## STATED TASK A
Rewrite the stretch of the commit page from "author: Karl Williamson" through "parent: 0721d74039598968722031f4192aa5133e1659c9 (diff)", putting "merged by" in place of "committer".

── TEXT PROVIDED

Add consistent synonyms for \p{PosxFOO}

This patch adds a set of synonyms \p{XPosixFOO} for the full extended Unicode version of \p{PosixFOO}, so only one rule need be remembered. Similarly, \p{XPerlSpace} is added to preserve the rule for the one similar class that doesn't have Posix in its name. Prior to this patch there was no exact equivalent to \p{PosixPunct} extended beyond ASCII.
author: Karl Williamson <public@khwilliamson.com> 2010-10-30 10:13:48 -0600
committer: Father Chrysostomos <sprout@cpan.org> 2010-10-31 12:21:05 -0700
commit: cbc24f92709e23449028ec3036bda16c0af294fb (patch)
tree: 5d41bddd0e82d67ebf31321f2d8b60cc5ee23d24 /pod/perlrecharclass.pod
parent: 0721d74039598968722031f4192aa5133e1659c9 (diff)

────
── DATA PROVIDED

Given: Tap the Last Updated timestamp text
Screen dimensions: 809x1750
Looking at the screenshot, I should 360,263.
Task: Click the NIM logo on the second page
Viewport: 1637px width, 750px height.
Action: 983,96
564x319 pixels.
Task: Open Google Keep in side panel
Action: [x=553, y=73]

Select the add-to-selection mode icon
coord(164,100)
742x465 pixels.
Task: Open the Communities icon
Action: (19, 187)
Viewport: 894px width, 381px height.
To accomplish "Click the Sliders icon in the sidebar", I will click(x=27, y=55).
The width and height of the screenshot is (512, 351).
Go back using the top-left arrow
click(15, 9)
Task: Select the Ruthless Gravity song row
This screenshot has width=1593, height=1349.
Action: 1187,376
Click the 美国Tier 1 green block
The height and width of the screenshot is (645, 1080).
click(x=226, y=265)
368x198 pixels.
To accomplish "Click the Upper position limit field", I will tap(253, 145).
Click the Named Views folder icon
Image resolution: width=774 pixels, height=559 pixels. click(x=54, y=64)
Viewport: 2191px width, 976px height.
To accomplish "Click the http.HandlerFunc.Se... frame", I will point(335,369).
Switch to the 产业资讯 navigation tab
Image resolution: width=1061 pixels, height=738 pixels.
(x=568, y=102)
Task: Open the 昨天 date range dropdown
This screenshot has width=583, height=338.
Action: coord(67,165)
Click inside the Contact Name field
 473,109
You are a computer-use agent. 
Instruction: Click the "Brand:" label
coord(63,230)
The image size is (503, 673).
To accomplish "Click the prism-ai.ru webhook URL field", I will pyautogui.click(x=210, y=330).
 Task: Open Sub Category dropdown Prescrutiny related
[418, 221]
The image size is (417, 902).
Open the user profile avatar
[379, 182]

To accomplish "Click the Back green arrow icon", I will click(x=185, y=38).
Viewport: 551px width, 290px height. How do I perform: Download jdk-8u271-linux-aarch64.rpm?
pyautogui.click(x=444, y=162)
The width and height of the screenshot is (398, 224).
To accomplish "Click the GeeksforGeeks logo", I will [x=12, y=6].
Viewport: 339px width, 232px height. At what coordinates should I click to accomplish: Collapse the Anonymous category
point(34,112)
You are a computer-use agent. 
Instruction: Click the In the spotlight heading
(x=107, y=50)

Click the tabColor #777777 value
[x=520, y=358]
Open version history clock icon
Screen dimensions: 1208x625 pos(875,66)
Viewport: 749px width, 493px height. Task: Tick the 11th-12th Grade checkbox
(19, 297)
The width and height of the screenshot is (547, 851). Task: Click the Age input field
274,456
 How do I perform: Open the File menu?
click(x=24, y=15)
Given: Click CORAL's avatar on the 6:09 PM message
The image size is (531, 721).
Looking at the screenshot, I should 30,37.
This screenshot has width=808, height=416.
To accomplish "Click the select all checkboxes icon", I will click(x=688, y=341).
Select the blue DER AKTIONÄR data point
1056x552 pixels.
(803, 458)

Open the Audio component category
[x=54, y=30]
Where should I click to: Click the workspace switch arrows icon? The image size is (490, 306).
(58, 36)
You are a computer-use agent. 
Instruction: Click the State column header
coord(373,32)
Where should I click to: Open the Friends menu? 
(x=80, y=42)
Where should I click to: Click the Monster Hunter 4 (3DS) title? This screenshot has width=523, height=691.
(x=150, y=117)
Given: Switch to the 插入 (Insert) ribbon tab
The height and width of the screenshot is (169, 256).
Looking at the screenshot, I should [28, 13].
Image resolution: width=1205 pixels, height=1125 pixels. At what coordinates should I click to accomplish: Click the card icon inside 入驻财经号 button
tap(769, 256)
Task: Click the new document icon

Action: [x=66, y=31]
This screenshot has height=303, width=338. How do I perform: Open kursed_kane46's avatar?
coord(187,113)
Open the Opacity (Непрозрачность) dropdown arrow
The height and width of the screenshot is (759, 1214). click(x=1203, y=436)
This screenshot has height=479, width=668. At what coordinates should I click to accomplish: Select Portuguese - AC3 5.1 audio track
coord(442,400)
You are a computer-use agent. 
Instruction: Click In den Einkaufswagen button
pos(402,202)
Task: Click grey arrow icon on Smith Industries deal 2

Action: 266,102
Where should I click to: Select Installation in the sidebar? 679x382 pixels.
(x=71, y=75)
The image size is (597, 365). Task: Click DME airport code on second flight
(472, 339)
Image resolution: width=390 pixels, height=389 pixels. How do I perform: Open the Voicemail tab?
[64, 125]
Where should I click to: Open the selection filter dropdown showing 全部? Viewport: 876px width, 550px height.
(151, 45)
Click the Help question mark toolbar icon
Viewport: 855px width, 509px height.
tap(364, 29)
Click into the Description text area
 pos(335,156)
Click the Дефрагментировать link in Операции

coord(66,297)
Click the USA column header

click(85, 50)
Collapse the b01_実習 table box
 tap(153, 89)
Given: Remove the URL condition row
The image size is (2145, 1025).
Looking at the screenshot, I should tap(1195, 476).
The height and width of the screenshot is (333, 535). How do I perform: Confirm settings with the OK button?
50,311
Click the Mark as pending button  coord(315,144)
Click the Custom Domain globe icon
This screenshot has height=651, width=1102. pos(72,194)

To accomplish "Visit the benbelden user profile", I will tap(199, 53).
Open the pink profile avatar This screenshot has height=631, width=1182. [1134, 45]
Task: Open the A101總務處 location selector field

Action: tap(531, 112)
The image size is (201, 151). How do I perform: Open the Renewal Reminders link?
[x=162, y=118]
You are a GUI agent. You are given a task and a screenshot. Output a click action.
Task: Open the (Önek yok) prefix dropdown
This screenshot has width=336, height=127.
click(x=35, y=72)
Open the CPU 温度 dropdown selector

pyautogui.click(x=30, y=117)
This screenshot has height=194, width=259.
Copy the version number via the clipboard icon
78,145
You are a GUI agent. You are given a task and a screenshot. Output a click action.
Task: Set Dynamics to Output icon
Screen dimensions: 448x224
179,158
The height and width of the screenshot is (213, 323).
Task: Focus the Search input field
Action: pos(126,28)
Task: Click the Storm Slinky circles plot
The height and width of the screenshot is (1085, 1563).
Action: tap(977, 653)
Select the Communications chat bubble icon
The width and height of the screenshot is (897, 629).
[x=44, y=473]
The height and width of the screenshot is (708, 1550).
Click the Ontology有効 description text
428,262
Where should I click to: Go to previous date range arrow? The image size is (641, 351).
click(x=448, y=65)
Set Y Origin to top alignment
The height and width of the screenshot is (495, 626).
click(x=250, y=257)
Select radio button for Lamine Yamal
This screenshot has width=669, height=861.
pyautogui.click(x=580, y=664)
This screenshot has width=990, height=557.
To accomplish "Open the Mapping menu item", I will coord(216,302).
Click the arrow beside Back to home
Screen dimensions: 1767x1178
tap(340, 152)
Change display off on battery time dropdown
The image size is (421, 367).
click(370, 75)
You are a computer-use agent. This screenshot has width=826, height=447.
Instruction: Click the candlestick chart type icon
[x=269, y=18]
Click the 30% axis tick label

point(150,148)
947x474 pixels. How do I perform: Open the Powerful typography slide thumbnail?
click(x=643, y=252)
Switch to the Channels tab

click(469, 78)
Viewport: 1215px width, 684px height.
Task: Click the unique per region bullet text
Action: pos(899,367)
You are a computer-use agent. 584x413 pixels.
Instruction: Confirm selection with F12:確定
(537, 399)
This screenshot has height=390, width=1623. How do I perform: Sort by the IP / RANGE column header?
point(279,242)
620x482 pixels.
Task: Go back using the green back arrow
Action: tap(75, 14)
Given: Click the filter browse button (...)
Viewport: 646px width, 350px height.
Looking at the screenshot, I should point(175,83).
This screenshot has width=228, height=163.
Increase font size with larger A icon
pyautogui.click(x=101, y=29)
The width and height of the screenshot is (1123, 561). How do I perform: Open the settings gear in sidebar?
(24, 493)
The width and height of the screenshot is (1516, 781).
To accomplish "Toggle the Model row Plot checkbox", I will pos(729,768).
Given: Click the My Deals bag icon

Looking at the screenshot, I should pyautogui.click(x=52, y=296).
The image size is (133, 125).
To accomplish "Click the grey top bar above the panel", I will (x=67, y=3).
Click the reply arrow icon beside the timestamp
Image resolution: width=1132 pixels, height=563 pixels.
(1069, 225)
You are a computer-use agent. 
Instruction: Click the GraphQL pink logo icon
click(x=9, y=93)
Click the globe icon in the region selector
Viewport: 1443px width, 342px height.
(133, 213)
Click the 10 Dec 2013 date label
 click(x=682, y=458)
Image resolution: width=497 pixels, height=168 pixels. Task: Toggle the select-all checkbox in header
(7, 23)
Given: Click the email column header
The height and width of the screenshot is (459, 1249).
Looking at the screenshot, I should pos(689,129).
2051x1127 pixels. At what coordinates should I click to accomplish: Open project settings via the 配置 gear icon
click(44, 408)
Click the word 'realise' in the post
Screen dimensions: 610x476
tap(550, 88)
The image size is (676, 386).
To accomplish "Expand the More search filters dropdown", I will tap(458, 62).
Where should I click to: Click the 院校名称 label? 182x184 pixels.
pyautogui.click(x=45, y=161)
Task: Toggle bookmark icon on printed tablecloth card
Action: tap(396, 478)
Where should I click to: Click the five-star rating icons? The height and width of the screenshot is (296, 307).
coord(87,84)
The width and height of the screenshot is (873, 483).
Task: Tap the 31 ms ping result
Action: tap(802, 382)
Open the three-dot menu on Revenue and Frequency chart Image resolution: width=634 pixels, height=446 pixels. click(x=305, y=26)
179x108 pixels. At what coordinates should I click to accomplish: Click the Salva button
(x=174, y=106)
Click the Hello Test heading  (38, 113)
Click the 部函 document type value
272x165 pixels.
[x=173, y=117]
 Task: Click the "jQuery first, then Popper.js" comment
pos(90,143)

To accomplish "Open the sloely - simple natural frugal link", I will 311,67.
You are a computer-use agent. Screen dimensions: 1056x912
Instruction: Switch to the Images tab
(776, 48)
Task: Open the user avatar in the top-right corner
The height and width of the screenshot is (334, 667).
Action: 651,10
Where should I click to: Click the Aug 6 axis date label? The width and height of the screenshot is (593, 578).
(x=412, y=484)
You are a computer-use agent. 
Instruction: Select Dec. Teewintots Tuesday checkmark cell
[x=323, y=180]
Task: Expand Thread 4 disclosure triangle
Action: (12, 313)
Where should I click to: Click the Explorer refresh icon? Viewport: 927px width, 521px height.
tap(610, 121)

────

## STATED TASK B
Give again, unchanged, the stretch of the entries from the line that contains "Viewport: 2191px width, 976px height." through the line that contains "coord(63,230)".

## WORKED SOLUTION A
author: Karl Williamson <public@khwilliamson.com> 2010-10-30 10:13:48 -0600
merged by: Father Chrysostomos <sprout@cpan.org> 2010-10-31 12:21:05 -0700
commit: cbc24f92709e23449028ec3036bda16c0af294fb (patch)
tree: 5d41bddd0e82d67ebf31321f2d8b60cc5ee23d24 /pod/perlrecharclass.pod
parent: 0721d74039598968722031f4192aa5133e1659c9 (diff)

## WORKED SOLUTION B
Viewport: 2191px width, 976px height.
To accomplish "Click the http.HandlerFunc.Se... frame", I will point(335,369).
Switch to the 产业资讯 navigation tab
Image resolution: width=1061 pixels, height=738 pixels.
(x=568, y=102)
Task: Open the 昨天 date range dropdown
This screenshot has width=583, height=338.
Action: coord(67,165)
Click inside the Contact Name field
 473,109
You are a computer-use agent. 
Instruction: Click the "Brand:" label
coord(63,230)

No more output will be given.